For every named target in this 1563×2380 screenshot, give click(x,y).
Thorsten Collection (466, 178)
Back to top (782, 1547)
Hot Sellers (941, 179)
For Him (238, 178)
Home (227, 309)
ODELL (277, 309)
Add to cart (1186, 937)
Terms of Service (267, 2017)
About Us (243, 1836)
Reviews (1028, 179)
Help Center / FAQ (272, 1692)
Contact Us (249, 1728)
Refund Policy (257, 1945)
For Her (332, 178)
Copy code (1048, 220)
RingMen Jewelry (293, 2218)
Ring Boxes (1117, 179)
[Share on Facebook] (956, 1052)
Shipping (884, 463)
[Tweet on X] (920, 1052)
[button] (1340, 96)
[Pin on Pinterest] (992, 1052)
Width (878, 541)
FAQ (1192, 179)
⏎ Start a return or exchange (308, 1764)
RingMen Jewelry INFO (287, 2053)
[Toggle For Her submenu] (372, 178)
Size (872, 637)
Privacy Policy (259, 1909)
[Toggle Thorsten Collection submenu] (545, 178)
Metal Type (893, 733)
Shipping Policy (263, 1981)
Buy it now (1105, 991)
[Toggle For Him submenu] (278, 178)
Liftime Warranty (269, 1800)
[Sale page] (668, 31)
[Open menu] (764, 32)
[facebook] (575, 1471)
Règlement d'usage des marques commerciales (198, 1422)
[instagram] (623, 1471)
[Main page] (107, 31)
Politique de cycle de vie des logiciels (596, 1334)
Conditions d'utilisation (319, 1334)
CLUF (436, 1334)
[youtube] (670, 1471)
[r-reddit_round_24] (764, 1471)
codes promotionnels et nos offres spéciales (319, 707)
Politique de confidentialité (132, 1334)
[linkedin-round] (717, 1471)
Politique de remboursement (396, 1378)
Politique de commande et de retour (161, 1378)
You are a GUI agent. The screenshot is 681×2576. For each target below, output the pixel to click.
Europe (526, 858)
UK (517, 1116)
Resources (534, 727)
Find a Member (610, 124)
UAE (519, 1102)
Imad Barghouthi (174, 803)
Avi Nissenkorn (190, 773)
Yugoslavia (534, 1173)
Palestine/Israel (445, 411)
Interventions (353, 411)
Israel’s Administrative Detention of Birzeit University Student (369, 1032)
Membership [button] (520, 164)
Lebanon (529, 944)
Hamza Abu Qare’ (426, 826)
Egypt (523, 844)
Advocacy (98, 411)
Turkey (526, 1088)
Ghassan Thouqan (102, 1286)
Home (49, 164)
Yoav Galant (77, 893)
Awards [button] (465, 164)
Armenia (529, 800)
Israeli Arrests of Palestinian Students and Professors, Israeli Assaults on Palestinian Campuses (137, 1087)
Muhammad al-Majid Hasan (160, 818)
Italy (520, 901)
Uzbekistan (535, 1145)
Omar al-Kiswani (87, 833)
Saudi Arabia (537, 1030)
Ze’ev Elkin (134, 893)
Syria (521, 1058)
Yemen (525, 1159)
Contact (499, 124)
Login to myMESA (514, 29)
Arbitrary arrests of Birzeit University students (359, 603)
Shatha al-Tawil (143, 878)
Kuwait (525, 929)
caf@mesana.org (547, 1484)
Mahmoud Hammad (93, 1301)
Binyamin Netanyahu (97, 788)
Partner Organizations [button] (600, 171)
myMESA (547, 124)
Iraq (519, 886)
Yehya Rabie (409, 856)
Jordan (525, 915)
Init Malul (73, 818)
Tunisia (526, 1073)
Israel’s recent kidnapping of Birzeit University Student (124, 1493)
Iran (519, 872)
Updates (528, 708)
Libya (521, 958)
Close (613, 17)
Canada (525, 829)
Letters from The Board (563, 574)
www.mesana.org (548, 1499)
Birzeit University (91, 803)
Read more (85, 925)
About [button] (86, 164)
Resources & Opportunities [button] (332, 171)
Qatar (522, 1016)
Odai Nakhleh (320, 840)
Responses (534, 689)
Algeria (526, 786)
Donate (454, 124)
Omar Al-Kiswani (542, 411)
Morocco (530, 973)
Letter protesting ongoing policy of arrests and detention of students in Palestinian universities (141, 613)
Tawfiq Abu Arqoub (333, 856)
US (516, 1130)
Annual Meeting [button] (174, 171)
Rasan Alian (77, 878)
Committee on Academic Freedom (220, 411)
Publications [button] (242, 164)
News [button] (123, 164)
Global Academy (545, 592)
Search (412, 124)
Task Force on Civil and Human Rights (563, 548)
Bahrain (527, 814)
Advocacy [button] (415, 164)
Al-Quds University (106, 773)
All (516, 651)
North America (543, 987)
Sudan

:::

Task brief: Reproduce the records verbatim, starting with the line containing "Avi Nissenkorn (190, 773)" and continuing through the line containing "Hamza Abu Qare’ (426, 826)".

Result:
Avi Nissenkorn (190, 773)
Yugoslavia (534, 1173)
Palestine/Israel (445, 411)
Interventions (353, 411)
Israel’s Administrative Detention of Birzeit University Student (369, 1032)
Membership [button] (520, 164)
Lebanon (529, 944)
Hamza Abu Qare’ (426, 826)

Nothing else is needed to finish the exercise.